→ AIM OF THE EXERCISE
Which lines in the records below contain the word "computer"? Copy each one out.

[DATA TO USE]

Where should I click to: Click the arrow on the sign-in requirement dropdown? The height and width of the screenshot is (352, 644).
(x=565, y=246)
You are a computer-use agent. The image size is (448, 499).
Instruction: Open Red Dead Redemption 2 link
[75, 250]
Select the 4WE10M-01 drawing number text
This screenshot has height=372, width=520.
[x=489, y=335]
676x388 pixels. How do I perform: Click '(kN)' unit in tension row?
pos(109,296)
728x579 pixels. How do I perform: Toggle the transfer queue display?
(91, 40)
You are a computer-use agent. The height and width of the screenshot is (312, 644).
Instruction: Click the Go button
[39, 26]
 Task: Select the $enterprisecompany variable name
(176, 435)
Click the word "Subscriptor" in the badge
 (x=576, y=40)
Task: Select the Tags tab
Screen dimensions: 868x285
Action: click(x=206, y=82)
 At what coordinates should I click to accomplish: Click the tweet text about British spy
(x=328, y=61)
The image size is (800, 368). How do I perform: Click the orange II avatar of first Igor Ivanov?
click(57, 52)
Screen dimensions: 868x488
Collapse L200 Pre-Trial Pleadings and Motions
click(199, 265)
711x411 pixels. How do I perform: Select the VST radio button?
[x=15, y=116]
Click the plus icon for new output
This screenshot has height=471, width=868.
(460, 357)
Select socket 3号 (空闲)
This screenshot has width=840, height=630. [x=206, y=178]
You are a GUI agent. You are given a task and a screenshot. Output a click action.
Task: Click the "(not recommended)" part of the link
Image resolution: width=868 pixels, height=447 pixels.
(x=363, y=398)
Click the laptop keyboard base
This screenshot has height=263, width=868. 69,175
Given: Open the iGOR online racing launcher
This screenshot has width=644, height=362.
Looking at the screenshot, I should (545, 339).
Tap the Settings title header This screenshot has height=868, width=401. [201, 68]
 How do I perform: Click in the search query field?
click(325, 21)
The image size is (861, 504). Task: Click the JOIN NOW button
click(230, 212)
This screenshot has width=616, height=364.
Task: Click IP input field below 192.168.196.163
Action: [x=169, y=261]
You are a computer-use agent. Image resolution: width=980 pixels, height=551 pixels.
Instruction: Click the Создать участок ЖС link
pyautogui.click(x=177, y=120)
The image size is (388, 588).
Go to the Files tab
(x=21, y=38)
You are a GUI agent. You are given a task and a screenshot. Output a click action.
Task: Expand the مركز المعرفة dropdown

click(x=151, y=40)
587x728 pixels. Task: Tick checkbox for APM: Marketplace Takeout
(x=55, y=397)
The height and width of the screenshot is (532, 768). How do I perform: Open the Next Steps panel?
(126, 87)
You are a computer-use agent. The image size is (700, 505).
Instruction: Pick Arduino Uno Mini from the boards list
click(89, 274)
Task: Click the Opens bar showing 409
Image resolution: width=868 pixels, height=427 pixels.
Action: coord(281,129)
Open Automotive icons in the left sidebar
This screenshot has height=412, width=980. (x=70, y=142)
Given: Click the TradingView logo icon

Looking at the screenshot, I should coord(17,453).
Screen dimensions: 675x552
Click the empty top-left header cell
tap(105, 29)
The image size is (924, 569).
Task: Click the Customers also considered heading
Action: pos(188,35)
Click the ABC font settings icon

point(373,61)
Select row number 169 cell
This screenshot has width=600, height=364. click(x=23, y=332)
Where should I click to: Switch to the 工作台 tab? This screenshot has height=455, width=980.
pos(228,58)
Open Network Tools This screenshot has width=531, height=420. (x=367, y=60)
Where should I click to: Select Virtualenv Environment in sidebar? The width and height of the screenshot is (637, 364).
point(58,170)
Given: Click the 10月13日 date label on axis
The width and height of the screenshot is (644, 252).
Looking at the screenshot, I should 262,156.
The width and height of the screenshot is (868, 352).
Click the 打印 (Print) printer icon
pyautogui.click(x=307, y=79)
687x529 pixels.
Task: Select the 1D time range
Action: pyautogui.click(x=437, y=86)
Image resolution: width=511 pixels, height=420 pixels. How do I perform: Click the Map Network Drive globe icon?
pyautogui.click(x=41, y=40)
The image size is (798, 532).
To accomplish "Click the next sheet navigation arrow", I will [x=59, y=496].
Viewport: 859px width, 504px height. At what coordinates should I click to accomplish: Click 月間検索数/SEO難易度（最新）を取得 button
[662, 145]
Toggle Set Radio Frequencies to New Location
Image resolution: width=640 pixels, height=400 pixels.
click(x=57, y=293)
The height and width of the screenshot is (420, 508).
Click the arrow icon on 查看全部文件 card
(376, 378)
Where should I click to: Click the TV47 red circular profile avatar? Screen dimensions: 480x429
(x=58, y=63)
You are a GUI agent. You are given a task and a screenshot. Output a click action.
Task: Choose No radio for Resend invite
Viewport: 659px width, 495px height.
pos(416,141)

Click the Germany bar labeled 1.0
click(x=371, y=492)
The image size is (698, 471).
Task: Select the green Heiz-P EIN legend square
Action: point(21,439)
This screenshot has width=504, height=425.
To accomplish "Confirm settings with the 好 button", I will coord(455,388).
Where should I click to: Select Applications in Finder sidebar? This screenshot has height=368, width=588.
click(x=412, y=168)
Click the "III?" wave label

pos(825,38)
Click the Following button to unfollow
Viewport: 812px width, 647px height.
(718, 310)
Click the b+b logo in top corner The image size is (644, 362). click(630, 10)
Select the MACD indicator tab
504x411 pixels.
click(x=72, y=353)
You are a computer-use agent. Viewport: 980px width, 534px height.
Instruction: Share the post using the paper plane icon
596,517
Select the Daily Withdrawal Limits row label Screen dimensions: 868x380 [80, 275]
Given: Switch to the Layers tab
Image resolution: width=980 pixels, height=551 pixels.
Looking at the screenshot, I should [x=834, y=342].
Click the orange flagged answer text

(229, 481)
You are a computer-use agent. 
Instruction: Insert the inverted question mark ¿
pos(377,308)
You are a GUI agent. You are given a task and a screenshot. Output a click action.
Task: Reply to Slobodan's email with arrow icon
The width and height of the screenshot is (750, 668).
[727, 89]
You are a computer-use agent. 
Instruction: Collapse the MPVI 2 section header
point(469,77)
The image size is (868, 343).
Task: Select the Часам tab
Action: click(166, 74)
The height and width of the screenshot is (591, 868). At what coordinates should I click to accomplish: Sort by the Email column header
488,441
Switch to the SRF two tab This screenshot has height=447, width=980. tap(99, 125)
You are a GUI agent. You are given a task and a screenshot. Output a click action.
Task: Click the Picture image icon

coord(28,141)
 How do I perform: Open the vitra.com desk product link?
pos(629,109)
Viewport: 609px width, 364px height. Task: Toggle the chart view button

[/DATA TO USE]

→ RESPONSE TO THIS EXERCISE
You are a computer-use agent. The image size is (448, 499).
You are a computer-use agent. The height and width of the screenshot is (312, 644).
You are a computer-use agent. Image resolution: width=980 pixels, height=551 pixels.
You are a computer-use agent. The image size is (700, 505).
You are a computer-use agent. Viewport: 980px width, 534px height.
You are a computer-use agent. 
You are a computer-use agent. 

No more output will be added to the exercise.